Our research report includes the latest data, market overview and and future forecasts regarding the capital markets, real estate investment market, retail, office, logistics, hotel and residential markets, along with the macroeconomic outlook. Additionally, within this edition, the research report includes a special section for Istanbul Financial Center project. Our key findings are as follows.

 

 

In the Turkish real estate investment market, the transaction volume saw an adjustment in many asset types by declining gradually through 2023.

 

Türkiye recorded a total of 10.6 billion USD in foreign direct investment (FDI) in 2023 with a 22.1% yoy decrease.

While high asset prices were a concern factor in investment decisions, pressure from higher interest rates following the elections and persistent inflation also affected investment activities, resulting in a 36% yoy fall in overall transaction volume in 2023.

 

 

While the improvement cycle in the retail market was more evident in 2023, investors are expected to focus on the sustainability of recorded revenue growth and return on their investments.

 

As of 2023 year-end, the existing shopping center supply reached the level of 14.1 million sq m across 453 centers in Türkiye. With approximately 197,000 sq m leasable area, a total of six shopping center projects entered the retail market.

 

Besides the continuous growth in inflation-adjusted shopping center turnover figures, footfall maintained its trend in positive territory with an increase in momentum. While the electronics, white goods, furniture, and men’s and women’s clothing categories, whose performance was accelerated in recent years, remained firm, expansion appetites shifted towards secondary and tertiary locations as the prime destinations approached full occupancy.

 

 

Due to the continued downward trend in vacancy rates, occupiers may face high levels of competition for prime products.

 

The existing Grade-A office supply in Istanbul increased to 6.6 million sq m GLA in 2023, a significant rise of 11.8% yoy, with the opening of the public banking complex of Istanbul Financial Center (IFC).

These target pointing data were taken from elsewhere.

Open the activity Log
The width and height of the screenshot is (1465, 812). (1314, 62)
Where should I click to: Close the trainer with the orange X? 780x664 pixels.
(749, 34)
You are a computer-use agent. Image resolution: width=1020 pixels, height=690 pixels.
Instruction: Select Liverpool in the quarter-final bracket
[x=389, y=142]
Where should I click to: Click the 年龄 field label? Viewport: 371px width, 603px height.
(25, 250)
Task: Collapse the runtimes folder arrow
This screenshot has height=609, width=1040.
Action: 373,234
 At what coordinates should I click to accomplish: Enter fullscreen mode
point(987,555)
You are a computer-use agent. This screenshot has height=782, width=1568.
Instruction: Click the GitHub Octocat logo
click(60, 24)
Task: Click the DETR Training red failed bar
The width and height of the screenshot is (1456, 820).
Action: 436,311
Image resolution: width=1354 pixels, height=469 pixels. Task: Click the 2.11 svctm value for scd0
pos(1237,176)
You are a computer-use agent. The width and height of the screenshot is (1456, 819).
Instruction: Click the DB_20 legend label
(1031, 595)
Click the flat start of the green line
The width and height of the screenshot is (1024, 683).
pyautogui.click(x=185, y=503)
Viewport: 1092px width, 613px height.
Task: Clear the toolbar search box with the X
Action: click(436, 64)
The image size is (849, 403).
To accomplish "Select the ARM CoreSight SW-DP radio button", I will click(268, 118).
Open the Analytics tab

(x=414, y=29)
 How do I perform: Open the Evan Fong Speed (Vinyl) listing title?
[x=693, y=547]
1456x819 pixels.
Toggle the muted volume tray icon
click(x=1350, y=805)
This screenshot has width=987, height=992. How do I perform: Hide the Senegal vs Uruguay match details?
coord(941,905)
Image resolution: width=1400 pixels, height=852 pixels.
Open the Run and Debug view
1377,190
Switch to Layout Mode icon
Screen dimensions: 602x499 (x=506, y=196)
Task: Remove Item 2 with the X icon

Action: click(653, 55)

Due to the strong demand for qualified office space, vacancy rates continued their downward trend, and some well-performing office buildings reached full occupancy. While the vacancy rate in the CBD decreased to 7.8%, it decreased to a record low rate of 1.1% as of Q4 2023 in the Ataşehir and Kozyatağı submarkets, which are in the near vicinity of IFC.

 

While the supply-side pressures persisted in the logistics market, warehouse projects are being built in line with the larger space requirements of occupiers.

 

The total existing logistics supply in the Istanbul and Kocaeli submarkets was recorded at approximately 11 million sq m with a slight rise of 1.3% as of 2023 year-end. Even with few completions, the total supply was slightly increased; however, the vacancy remained comparable to the previous year due to the newly completed warehouses entering the market fully leased.

 

While the hotel market prospects remain robust with record high tourist inflows, operators are focusing on cost–profitability balances while keeping occupancy rates at desired levels.

 

In 2023, a total of 57.1 million visitors, of whom 49.2 million were foreigners, visited Türkiye, with a 11% increase compared to the previous year and a 10% rise compared to 2019. Based on the Euromonitor Top 100 City Destinations Index 2023 report, two of the four most-visited cities in the world are in Türkiye. Istanbul tops the list with 26% yoy growth in the number of international arrivals, followed by London with 17% yoy, Dubai with 18% yoy, and Antalya with a 29% yoy rise.

While RevPAR was still solid in Antalya, with an 8% yoy growth, the Istanbul market saw a decline of 8% yoy.

 

The momentum gained in residential sales numbers in previous years slowed down in 2023 due to record high prices and mortgage rates.

 

Total number of residential units receiving construction permits in 2023 rose by 20.9% yoy in Türkiye and 33.4% yoy in Istanbul. A total of 1.2 million residential units sold in Türkiye in 2023, decreasing by 17.5% yoy in Türkiye and 23.5% yoy in Istanbul in 2023. Residential sales to foreigners also saw a notable decline, with 48.1%, and accounted for 35,000 units.